Several points require further elucidation. For example, in Figure 3C, only a select number of cells showed increased ROS levels instead of a universal increase across all treated cells. Unfortunately, the present study cannot provide the answer. In order to understand what is happening in those cells, microdissection and single-cell omics will be necessary but were not performed in the present study. Compared with the control group, the cells in the LPS group showed a general increase in ROS levels, and this difference was dose-dependent. In addition, the western blots appeared to show secondary bands, and since there are different post-translational modifications and different forms of proteins, multiple bands can be recognized by the same antibody. Still, the target bands were analyzed according to the molecular weight of the corresponding marker, and the trend of the bands was consistent. Nonetheless, the nature of the protein modifications and isoforms could be investigated. Furthermore, LPS stimulation did not affect Nrf2, HO-1 and NQO1 protein expression in RWA264.7 cells without PHC. It could be hypothesized that the effect of PHC is specific to Nrf2, HO-1 and NQO1 elevation instead of a reversal of the effects of LPS, but the present study was not designed to examine such mechanisms, and additional studies are necessary.

Limitations

This study failed to verify that PHC can relieve LPS-stimulated macrophage inflammation and oxidative stress through the Nrf2 signaling pathway by silencing the expression of Nrf2. Inflammation is a complex process involving several effectors, pathways and cells. Future studies should use agonists, antagonists, and knockout/silenced cell and animal models to examine the involvement of these effectors, pathways and cells in the mechanisms involved in PHC modulation of inflammation and oxidative stress.
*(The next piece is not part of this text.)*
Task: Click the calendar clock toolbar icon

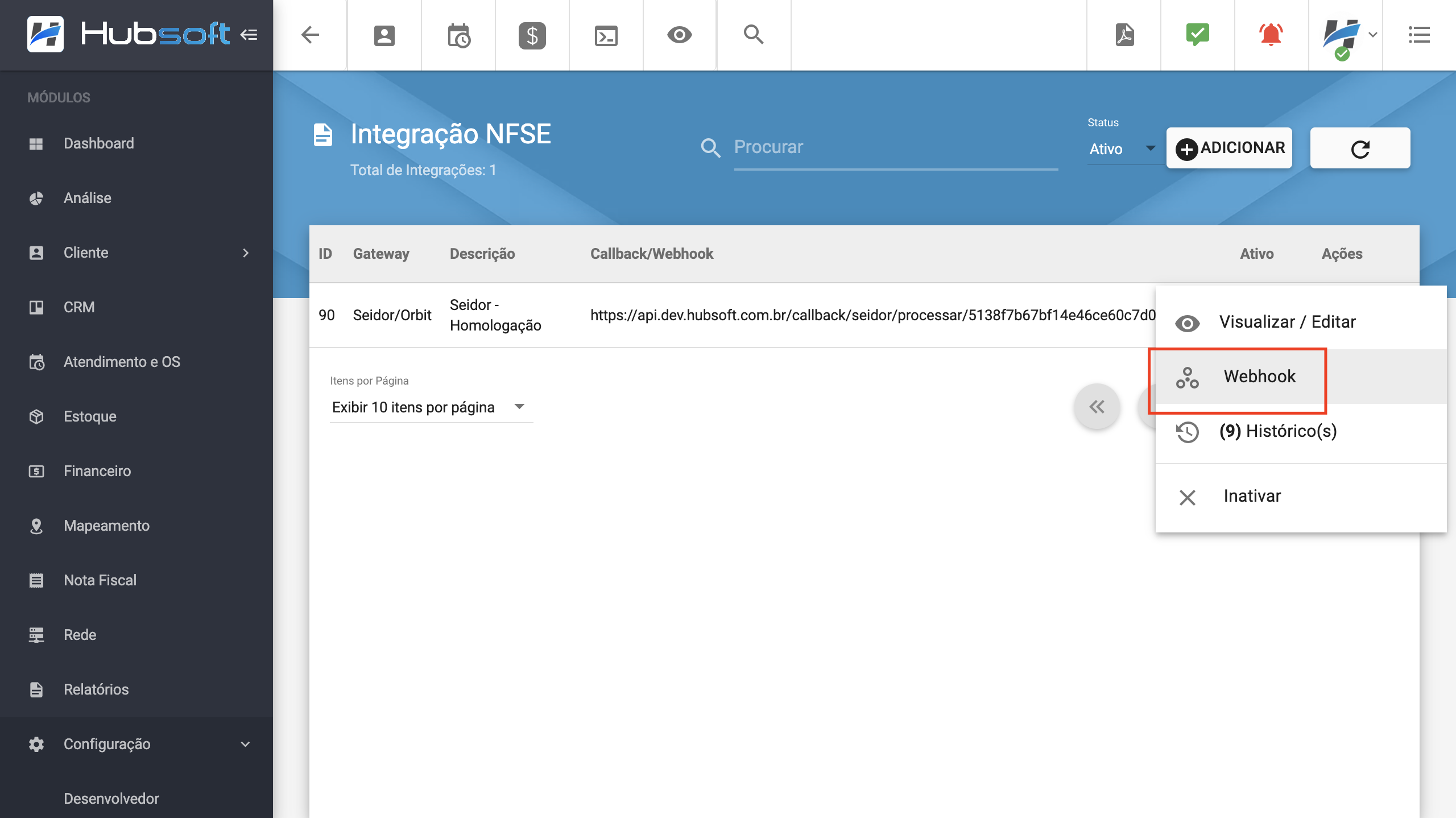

Only 1 μg and 5 µg doses were explored and were selected because they were far below the toxic dose, avoiding any risk of interference from PHC toxicity. In addition, starting with a small dose that works is consistent with clinical dosing principles, where anticholinergics have been found to increase the incidence of postoperative cognitive impairment in the elderly.41 Still, future studies should include doses up to 20 µg to determine the exact dose-dependency of the effects of PHC. Therefore, the results of this study need further verification.

Conclusions

In conclusion, PHC may alleviate LPS-induced inflammation and oxidative stress while activating Nrf2 signaling in RAW264.7 macrophages. These findings suggest that PHC could be used for inflammation therapy by targeting activated macrophages.

Supplementary data

The Supplementary materials are available at https://doi.org/10.5281/zenodo.10622908. The package contains the following files:

Supplementary Table 1. Descriptive statistics for CCK-8 for Figure 1A.
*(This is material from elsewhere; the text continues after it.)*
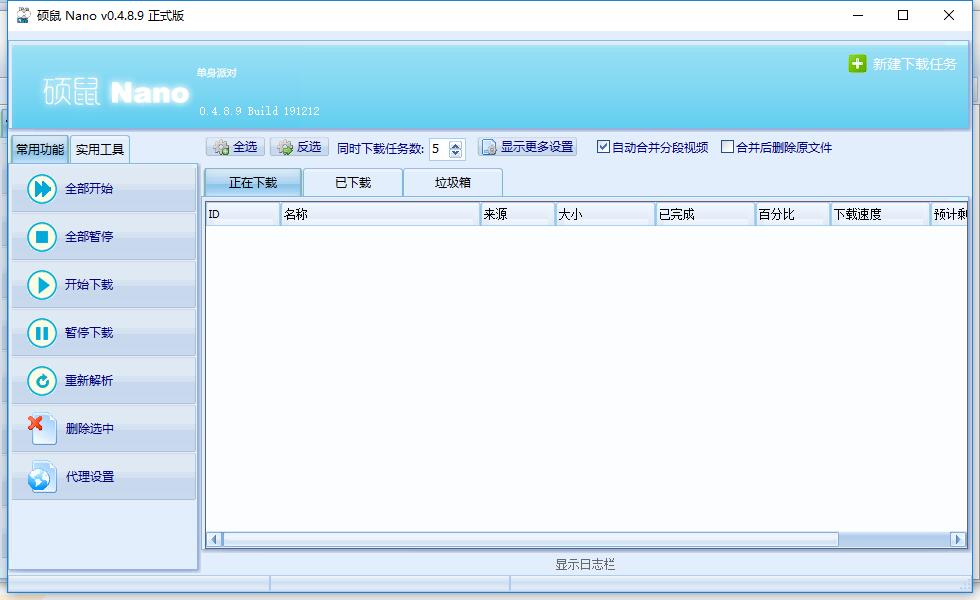Click the green 新建下载任务 plus icon
The width and height of the screenshot is (980, 600).
[x=858, y=62]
Supplementary Table 2. Kruskal–Wallis test results (H = 29.44, p < 0.0001) for CCK-8 for Figure 1A.

Supplementary Table 3. Descriptive statistics for NO concentrations for Figure 1B.

Supplementary Table 4. Kruskal–Wallis test results for NO concentrations for Figure 1B (H = 21.62, p < 0.0001).

Supplementary Table 5. Descriptive statistics for PGE2 for Figure 1C.

Supplementary Table 6. Kruskal–Wallis test results (H = 21.60, p < 0.0001) for PGE2 for Figure 1C.

Supplementary Table 7. Descriptive statistics for iNOS mRNA for Figure 1D.

Supplementary Table 8. Kruskal–Wallis test results (H = 21.93, p < 0.0001) for iNOS mRNA for Figure 1D.

Supplementary Table 9. Descriptive statistics for IL-6 mRNA for Figure 2A.

Supplementary Table 10. Kruskal–Wallis test results (H = 21.93, p < 0.0001) for IL-6 mRNA for Figure 2A.

Supplementary Table 11. Descriptive statistics for IL-1 mRNA for Figure 2B.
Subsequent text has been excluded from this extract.